Weakly/Unsupervised Learning

Much of standard machine learning is construed as regression or classification problems (mapping input data to expert-provided labels). Human infants rarely learn in this fashion, at least before going to school: they learn language, social cognition, and common sense autonomously (without expert labels) and when adults provide feedback, it is ambiguous and noisy and cannot be taken as a gold standard. Modeling or mimicking such achievement requires deploying unsupervised or weakly supervised algorithms which are less well known than their supervised counterparts.

We take inspiration from infant’s landmarks during their first years of life: they are able to learn acoustic models, a lexicon, and susbtantive elements of language models and world models from raw sensory inputs. Building on previous work [3], [7], [11], we use DNN and Bayesian architectures to model the emergence of linguistic representations without supervision. Our focus is to establish how the labels in supervised settings can be replaced by weaker signals coming either from multi-modal input or from hierarchically organised linguistic levels.

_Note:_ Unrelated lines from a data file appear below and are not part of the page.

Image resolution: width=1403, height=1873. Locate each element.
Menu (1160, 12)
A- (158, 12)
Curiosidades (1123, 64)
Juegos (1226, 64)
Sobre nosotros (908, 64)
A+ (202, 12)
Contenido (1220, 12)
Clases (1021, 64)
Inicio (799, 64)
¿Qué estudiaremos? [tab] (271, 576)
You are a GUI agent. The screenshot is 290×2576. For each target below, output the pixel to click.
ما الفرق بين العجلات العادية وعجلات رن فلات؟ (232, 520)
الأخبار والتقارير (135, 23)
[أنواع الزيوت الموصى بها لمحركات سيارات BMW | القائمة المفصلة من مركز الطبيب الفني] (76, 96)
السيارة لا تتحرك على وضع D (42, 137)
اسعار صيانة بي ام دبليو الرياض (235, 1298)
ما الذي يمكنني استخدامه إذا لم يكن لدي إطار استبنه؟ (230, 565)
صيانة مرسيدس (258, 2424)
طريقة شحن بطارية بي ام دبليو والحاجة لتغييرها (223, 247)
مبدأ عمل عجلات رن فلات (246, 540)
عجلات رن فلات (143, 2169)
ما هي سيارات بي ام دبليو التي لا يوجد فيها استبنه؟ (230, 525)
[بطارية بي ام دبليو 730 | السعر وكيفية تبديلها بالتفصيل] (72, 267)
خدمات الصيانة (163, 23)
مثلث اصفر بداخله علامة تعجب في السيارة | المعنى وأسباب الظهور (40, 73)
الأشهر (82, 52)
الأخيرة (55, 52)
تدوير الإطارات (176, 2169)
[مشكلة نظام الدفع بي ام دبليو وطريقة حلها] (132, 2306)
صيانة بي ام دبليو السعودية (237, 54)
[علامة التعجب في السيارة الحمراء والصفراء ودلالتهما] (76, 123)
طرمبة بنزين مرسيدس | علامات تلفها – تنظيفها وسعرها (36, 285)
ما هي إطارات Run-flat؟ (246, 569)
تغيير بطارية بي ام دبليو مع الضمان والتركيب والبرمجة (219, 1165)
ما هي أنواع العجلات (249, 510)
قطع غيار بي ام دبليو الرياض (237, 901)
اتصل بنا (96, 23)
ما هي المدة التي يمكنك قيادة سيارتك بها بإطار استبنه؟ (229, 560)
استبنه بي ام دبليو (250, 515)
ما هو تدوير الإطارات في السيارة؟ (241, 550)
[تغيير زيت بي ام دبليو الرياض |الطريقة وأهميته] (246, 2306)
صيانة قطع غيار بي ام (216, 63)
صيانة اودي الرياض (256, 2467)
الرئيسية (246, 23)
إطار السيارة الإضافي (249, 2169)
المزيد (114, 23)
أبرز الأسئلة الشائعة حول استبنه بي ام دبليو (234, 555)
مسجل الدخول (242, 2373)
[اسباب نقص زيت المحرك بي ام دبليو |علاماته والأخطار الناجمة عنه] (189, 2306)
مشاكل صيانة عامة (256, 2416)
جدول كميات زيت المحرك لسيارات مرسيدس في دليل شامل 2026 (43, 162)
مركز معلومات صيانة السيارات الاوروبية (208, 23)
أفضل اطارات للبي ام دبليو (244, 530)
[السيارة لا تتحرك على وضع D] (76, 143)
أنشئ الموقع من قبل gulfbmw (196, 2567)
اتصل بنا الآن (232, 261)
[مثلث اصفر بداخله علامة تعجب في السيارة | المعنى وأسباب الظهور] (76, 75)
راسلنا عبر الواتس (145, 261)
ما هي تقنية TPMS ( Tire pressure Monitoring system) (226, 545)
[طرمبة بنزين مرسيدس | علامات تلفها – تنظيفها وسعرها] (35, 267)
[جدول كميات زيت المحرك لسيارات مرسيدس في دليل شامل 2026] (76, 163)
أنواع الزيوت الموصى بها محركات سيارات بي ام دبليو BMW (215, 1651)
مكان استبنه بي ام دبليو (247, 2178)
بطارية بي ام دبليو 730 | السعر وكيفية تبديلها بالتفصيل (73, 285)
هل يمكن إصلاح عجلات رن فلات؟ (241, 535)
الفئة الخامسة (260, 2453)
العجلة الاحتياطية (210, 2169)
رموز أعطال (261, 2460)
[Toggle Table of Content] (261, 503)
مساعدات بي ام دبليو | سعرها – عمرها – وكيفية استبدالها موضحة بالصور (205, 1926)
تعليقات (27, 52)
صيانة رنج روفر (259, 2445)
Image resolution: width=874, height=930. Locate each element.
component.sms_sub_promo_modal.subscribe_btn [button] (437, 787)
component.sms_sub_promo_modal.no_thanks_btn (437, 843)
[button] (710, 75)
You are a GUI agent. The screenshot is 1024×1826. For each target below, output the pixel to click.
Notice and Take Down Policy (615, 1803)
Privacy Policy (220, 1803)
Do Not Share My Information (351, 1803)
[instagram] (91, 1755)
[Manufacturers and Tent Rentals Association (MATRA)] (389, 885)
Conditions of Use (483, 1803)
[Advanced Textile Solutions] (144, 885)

At the level of phonetic representations, we study how cross-modal information (lips and self feedback from articulation) can supplement top-down lexical information in a weakly supervised setting. We use siamese architectures or Deep CCA algorithms to combine the different views. We study how an attentional framework and uncertainty estimation can flexibly combine these informations in order to adapt to situations where one view is selectively degraded.

At the level of lexical representations, we study how audio/visual parallel information (ie. descriptions of images or activities) can help in segmenting and clustering word forms, and vice versa, help in deriving useful visual features. To achieve this, we will use architectures deployed in image captioning or sequence to sequence translation [34].

At the level of semantic and conceptual representations, we study how it is possible to learn elements of the laws of physics through the observation of videos (object permanence, solidity, spatio-temporal continuity, inertia, etc.), and how objects and relations between objects are mapped onto language.